Kanbar Film Student Melonie Diaz Dubbed this Year’s ‘Queen of Sundance’
By Richard Piece
What does Melonie Diaz, a third year undergraduate film student in the Kanbar Institute of Film and Television at the Tisch School of the Arts, have in common with well known film stars such as Patricia Clarkson, Kirsten Dunst, Catherine Keener, and Parker Posey? The latter all have the distinction of having appeared in the most films screened at Sundance in a particular year.
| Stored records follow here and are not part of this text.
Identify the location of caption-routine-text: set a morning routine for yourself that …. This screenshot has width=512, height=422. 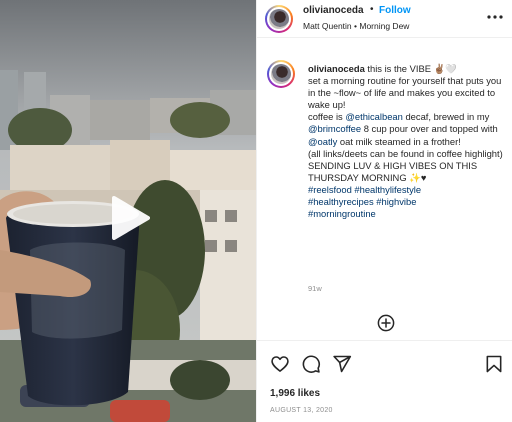
(405, 93).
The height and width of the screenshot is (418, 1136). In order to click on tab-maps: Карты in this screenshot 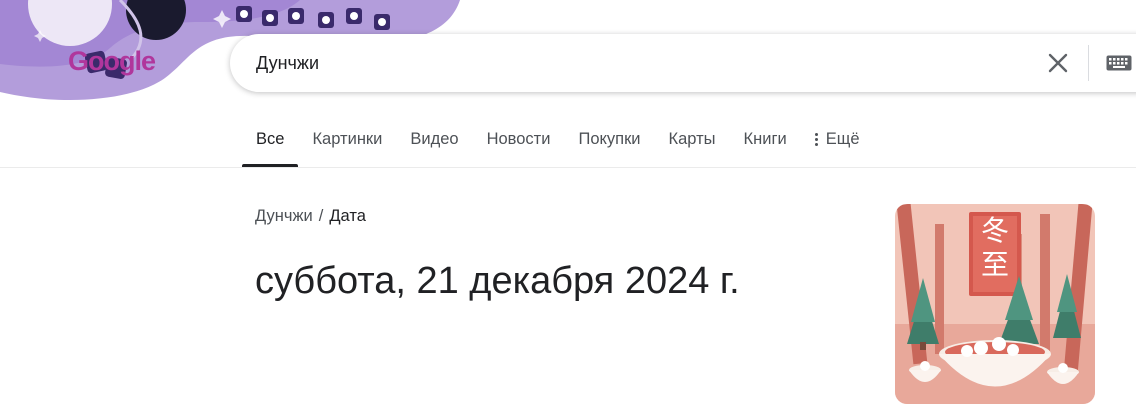, I will do `click(692, 142)`.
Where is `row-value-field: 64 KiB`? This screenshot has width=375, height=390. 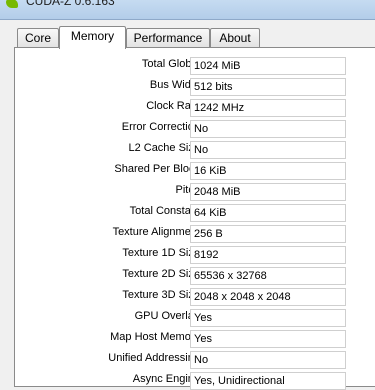
row-value-field: 64 KiB is located at coordinates (268, 213).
And the honor tagged each for eventual stardom.
Diaz, a 23-year old actor from the Lower East Side of Manhattan, was in four films that premiered this year at Sundance – American Son, Assassination of a High School President, Be Kind Rewind, and Hamlet 2. She also served on the Sundance jury for the short film competition.
At the public screening for Hamlet 2, which later was sold for a reported $10 million, director Andrew Fleming announced to the assembled audience in Park City, “Melonie Diaz is the queen of Sundance.”
A Sundance veteran, she made her festival debut in 2001 at age 15 in Double Whammy, directed by graduate film alumnus Tom DiCillo ’79. She quickly followed that up in 2002 with a role in Raising Victor Vargas, a film by undergraduate film alum Peter Sollett ’99.
“This year, in a sort of heat-seeking perfect storm, Diaz’s Sundance films illustrate both her vivacity and versatility,” wrote Los Angeles Times reporter David A. Keeps. Diaz just may be the 2007 queen of indie films overall, believed to have been in a total of 27 last year.